Wednesday, April 28, 2010

European Banks Exposure to Greece

As suggested in the chart below, French banks have the greatest collective exposure to Greece, holding nearly $79 billion of the country's bonds.  In second place are German banks with $45 billion of exposure.  As such, while the Eur30+ billion committment from the ECB is being couched as a "bailout" of Greece, a more appropriate characterization would be a bailout of the major French and German banks (hence my belief that a large rescue package is imminent).  Not coincidently, France has shown little resistance to the bailout.  In order to appease their rightfully angry citizens, German government officials have made a big public stink about the proposed bailout, but they too will eventually come around.

Given the absurdity of bailing out the profligate Greek government to save its own banks, one has to ask why the ECB doesn't just directly inject capital into the German and French banks who will undoubtedly be hurt most by a Greek debt default.  While the merits of this path should be explored, I suspect the ECB is concerned about the knock on effects that will undoubtedly spread to Portugal and Spain should they allow Greece to twist in the proverbial wind (particularly as Portugal and Spain have recently received downgrades from the major rating agencies).  By bailing out Greece, the ECB will send a message to foreign creditors that the region intends to stand by its members, thereby giving Portugal and Spain breathing room to get their own fiscal houses in order. 

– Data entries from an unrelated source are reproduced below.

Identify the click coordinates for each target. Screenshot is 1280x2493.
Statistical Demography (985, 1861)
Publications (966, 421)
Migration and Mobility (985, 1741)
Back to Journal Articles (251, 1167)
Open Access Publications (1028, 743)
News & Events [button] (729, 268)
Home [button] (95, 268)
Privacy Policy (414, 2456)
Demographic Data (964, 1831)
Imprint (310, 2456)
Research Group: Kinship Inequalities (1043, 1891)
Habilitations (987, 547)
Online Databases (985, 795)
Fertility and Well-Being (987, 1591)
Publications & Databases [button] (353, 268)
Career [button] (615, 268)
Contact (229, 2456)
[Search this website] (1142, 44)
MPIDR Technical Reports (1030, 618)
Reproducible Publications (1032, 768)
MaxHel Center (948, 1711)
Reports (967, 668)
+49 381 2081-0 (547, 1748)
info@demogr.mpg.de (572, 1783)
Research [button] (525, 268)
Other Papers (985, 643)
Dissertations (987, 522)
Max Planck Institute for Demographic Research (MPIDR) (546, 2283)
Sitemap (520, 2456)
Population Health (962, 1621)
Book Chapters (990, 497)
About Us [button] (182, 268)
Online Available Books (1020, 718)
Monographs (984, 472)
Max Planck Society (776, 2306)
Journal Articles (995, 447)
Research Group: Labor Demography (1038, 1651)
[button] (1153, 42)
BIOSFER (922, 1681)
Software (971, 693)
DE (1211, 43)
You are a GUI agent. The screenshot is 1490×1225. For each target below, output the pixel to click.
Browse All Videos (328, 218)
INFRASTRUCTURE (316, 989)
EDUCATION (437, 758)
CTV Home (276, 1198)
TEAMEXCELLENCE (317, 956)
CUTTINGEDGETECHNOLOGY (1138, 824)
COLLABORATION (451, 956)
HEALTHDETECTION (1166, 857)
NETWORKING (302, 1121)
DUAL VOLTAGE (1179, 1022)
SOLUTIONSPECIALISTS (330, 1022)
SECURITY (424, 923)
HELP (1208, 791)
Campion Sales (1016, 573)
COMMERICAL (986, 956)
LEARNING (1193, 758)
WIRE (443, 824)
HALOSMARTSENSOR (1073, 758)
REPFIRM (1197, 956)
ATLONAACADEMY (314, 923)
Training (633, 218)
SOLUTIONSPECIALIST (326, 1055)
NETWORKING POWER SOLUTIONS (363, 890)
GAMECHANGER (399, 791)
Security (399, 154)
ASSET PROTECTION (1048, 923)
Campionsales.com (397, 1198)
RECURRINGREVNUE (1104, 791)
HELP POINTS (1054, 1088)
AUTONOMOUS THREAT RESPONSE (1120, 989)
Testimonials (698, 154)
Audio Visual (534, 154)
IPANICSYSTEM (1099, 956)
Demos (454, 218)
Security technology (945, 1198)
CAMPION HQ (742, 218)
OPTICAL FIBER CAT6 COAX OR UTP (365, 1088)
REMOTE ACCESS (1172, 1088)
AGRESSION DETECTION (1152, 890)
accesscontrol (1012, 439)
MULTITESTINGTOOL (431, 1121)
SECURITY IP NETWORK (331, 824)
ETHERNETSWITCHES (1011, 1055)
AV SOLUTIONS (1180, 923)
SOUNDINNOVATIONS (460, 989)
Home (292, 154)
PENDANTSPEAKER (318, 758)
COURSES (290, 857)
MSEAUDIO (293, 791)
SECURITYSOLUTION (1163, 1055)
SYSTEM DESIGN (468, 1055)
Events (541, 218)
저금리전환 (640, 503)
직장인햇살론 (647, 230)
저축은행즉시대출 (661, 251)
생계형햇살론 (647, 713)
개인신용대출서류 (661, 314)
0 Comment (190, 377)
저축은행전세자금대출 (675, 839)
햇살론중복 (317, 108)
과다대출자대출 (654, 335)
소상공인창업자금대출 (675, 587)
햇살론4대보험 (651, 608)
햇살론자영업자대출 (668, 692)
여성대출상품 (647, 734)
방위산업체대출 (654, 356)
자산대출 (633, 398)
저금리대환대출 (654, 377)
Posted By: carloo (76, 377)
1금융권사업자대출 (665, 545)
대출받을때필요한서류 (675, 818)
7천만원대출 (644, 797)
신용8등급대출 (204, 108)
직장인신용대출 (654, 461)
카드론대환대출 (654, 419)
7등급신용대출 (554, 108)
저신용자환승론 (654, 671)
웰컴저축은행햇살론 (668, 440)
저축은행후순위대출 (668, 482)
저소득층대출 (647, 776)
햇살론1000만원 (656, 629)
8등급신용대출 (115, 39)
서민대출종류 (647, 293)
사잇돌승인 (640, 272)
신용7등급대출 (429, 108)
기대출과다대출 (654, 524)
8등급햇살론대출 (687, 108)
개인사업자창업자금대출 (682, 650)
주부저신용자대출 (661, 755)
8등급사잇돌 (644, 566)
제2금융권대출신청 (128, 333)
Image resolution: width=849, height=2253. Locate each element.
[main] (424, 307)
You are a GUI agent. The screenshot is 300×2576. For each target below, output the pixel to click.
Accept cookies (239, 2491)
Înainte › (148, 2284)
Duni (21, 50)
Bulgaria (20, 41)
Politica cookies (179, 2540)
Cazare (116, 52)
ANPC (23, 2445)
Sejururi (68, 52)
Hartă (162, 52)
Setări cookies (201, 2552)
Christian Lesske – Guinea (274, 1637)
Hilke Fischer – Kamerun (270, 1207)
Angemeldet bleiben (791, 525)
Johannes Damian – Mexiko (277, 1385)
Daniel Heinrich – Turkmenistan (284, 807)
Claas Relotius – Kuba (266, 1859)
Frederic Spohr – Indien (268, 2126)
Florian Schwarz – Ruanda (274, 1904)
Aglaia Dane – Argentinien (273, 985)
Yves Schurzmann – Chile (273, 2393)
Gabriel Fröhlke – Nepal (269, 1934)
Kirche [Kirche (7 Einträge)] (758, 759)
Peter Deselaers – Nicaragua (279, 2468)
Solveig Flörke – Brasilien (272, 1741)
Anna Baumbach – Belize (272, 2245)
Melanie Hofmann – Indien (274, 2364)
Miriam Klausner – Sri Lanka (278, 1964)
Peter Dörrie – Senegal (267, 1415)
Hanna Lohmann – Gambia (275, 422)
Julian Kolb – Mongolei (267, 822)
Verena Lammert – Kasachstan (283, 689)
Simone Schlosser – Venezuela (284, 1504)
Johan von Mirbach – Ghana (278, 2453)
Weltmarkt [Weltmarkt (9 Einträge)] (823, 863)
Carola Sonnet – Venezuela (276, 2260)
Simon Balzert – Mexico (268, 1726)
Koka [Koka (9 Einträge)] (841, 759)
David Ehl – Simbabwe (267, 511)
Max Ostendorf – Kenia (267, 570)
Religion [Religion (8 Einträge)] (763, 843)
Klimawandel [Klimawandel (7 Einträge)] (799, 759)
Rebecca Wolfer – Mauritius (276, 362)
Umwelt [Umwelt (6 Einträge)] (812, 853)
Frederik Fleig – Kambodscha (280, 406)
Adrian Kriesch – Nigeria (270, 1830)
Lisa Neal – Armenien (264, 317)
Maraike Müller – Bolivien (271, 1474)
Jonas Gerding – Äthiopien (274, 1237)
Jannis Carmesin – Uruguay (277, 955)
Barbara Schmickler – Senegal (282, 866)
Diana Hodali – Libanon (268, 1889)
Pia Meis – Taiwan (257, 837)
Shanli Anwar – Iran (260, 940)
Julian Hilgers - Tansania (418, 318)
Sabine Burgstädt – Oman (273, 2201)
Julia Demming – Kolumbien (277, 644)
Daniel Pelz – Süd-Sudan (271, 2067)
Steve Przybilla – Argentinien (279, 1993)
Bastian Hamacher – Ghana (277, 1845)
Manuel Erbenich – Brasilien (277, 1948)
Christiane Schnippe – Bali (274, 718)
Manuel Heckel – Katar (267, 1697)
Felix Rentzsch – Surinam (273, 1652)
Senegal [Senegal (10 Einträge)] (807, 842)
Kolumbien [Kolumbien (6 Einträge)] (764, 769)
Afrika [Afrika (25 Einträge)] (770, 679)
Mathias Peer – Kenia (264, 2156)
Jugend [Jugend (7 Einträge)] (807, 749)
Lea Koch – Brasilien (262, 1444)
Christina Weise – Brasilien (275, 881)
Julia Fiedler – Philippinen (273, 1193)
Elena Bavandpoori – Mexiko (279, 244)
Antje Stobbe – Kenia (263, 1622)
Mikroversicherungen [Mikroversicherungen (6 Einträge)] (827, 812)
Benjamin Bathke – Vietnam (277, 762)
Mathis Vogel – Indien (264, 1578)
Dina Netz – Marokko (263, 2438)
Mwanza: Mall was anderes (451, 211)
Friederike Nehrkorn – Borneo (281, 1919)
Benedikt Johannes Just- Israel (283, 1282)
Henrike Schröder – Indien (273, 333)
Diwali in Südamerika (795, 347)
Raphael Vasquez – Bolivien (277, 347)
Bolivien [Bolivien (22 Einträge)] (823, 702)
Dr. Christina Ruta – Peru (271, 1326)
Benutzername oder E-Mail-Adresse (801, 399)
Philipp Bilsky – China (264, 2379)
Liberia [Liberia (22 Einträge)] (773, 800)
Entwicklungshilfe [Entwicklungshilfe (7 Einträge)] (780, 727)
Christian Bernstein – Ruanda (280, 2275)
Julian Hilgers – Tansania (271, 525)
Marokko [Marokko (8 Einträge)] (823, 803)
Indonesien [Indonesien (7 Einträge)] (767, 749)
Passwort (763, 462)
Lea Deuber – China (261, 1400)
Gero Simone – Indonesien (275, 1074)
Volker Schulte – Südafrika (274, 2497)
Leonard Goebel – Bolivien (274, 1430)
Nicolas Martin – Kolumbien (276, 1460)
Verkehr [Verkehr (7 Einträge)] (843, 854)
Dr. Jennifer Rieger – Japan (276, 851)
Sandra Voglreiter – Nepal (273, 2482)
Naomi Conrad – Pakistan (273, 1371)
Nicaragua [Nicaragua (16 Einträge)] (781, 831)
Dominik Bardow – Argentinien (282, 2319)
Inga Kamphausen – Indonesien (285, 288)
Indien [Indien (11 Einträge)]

While this may be the intention, I remain highly skeptical that Portugal and Spain (and eventually the UK) will avoid a similar fate as Greece.  With negative GDP growth forecasted for at least 2010, double digit budget deficits, and structurally high unemployment (particularly Spain which is approaching 20%!), it is only a matter of time before foreign creditors turn against both countries.  Most analysts suggest a bailout of the PIIGS could cost the European Central Bank 600 billion euros (~8% of the region's GDP).  Such a scenario would gravely impair the ECB's balance sheet rendering it an almost impossible solution.  While a bit premature, I think it is only a matter of time before a breakup of the EU begins to seep into the public dialogue.  The problem is simply too big and too widespread to fix in the absence of several large defaults. 

Ironically, I think the US will be the biggest short-term beneficiary of the contagion spreading in Europe.  While our long-term fiscal situation remains far from perfect, it certainly looks a lot better compared to the PIIGS!  Since capital has to go somewhere, much of it will likely find a home in the US.  With excess capital flooding into the US, real interest rates should remain low, helping to forestall our own day of reckoning.  I suppose this is the upside to Europe's woes, but it will only make the fallout from our own debt binge that much worse when the bill inevitably comes due.